Please note: These public datasets are only available for non-commercial use with a clear reference to Yandex.Toloka as the source of data. If you plan to use any of these datasets for commercial purposes, please contact us for our consent.
Toloka Users & Tasks
This dataset was collected for the KDD'2020 paper «Prediction of Hourly Earnings and Completion Time on a Crowdsourcing Platform». This dataset contains over 18 million tasks performed by 161,377 users in Yandex.Toloka. Data was collected over a 3-month period (September-November, 2018) to include all sessions on the main page of the web platform where a user chose a task, and all tasks that were completed by users. The session data includes the timestamp, user ID, ID of the project chosen by the user, ID of the task assigned to the user, and additional information.
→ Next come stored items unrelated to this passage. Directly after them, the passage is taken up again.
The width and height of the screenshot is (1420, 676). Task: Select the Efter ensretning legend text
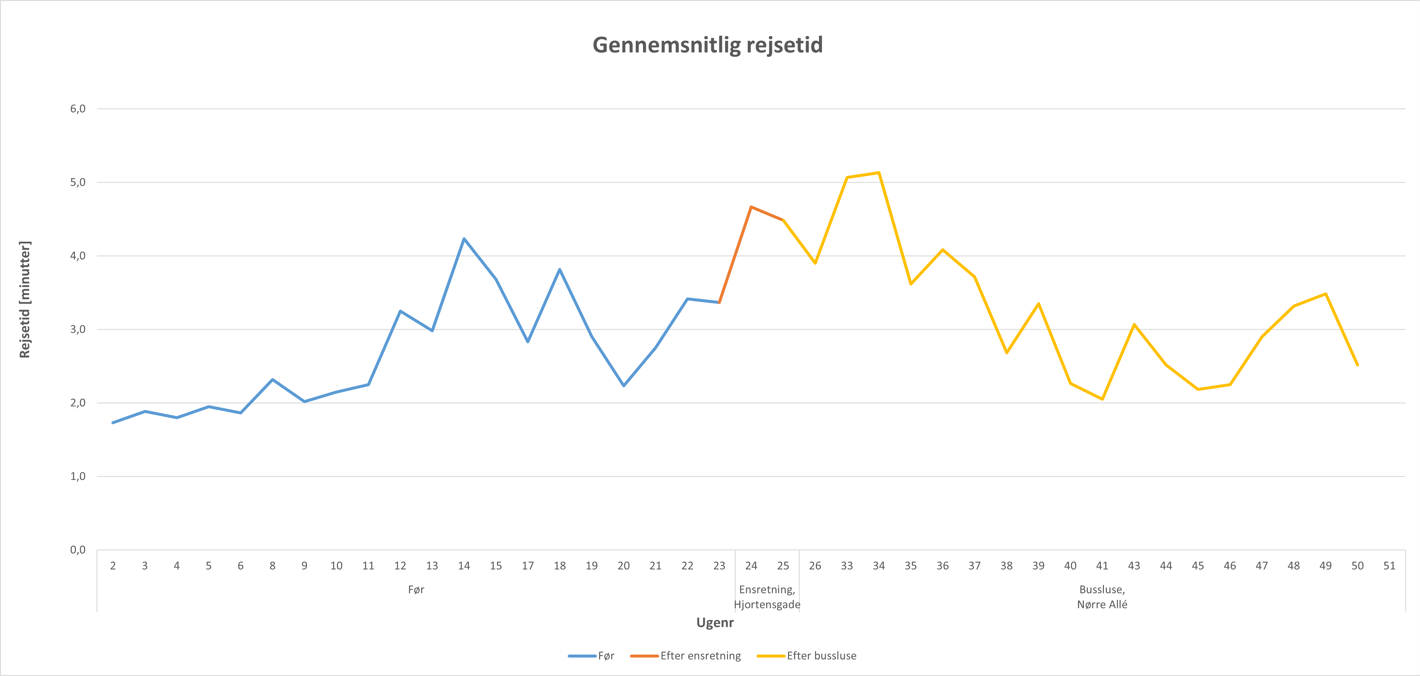700,656
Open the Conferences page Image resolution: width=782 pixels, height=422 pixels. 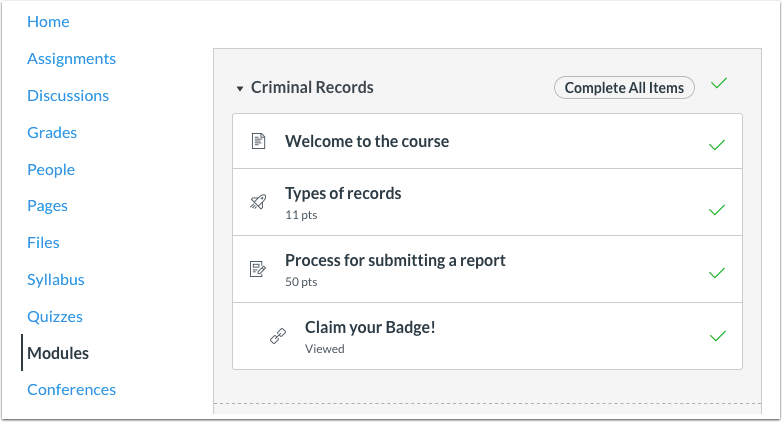71,390
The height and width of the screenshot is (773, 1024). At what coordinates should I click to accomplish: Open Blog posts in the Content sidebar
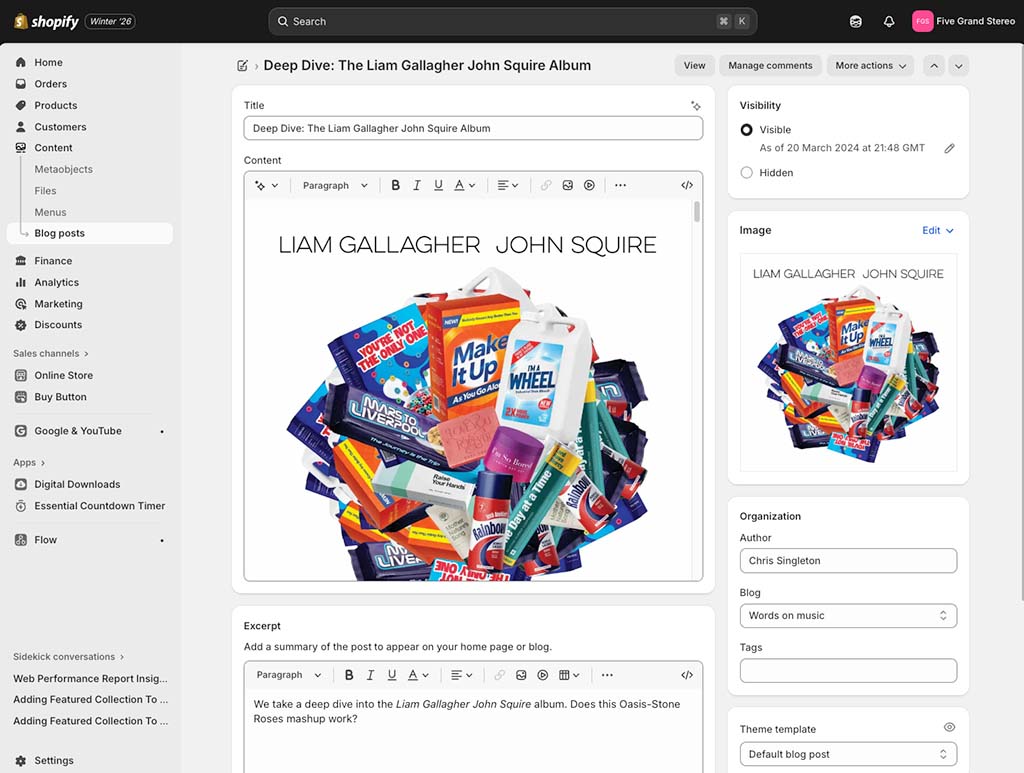pos(61,233)
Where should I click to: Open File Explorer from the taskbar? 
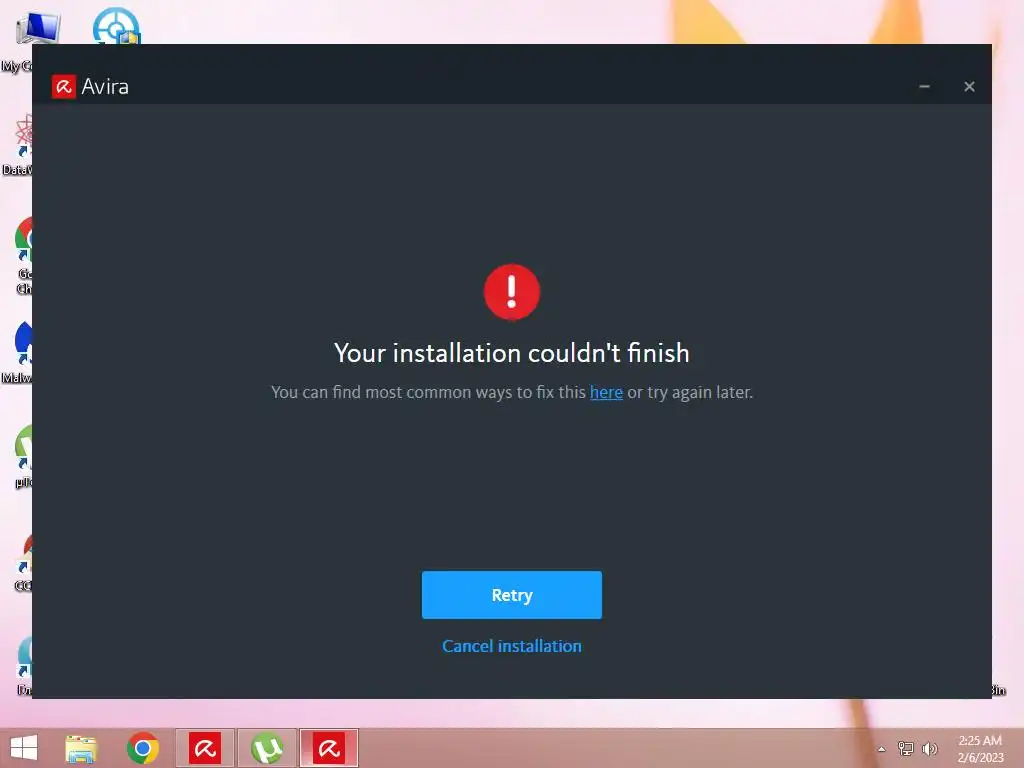click(81, 748)
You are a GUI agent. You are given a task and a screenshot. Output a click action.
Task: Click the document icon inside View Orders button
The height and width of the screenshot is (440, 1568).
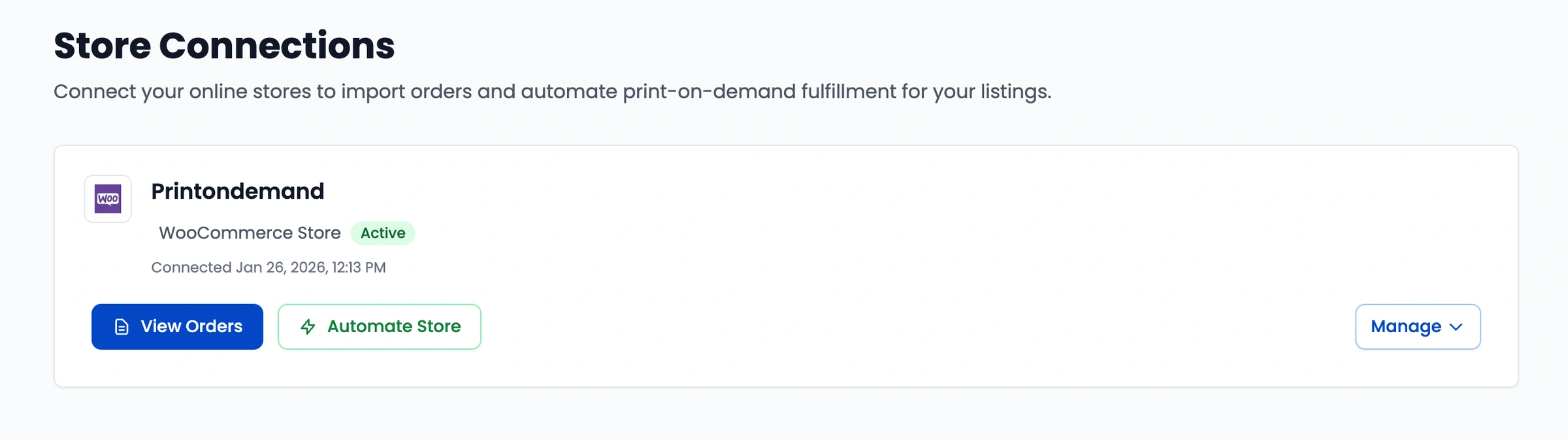122,326
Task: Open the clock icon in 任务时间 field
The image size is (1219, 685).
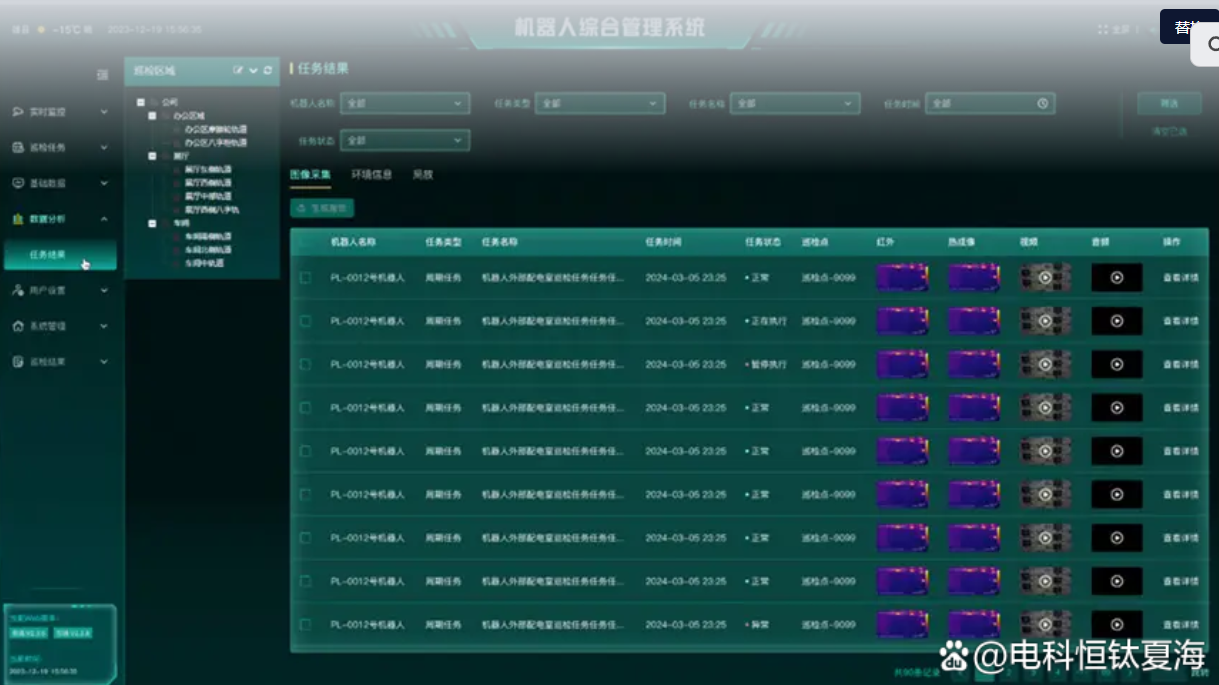Action: click(x=1042, y=103)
The task data includes start and completion timestamps, the project ID, the ID of the assigned user, the reward for completing the task, the number of micro tasks involved in the task, the amount of input data and output data, and additional information. Some static characteristics of users and projects are also provided, such as user registration dates and the length of project instructions. The data has been anonymized: no real internal ids, personal user data, proprietary requester data (including task results), or textual info (including project names and descriptions) have been used.
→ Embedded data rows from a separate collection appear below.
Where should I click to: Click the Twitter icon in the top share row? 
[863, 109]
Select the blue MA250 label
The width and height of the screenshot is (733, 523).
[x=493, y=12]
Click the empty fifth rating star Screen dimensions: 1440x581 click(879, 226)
Toloka Business ID Recognition
For this dataset, commissioned by the Yandex Business Directory, we prepared 10,000 photos of organizations’ information signs and a text file with INN (Taxpayer ID) and OGRN (Main State Registration Number) codes shown on these signs. The computer vision model can learn from this data to recognize these number sequences in images. First we launched the task in the Yandex.Toloka mobile application, where we asked performers to go to the address marked on the map, find the specified organization and take a photo of its information sign. Field tasks like this help us to keep the Yandex Business Directory information updated. Then the quality of completed tasks was checked by other performers. The photos containing INN and OGRN codes were sent for reсognition. Yandex.Toloka performers typed the numbers from the photos, and then we processed the results and formed a dataset. Download Sample 
The Russian Adverse Drug Reaction Corpus of Tweets (RuADReCT)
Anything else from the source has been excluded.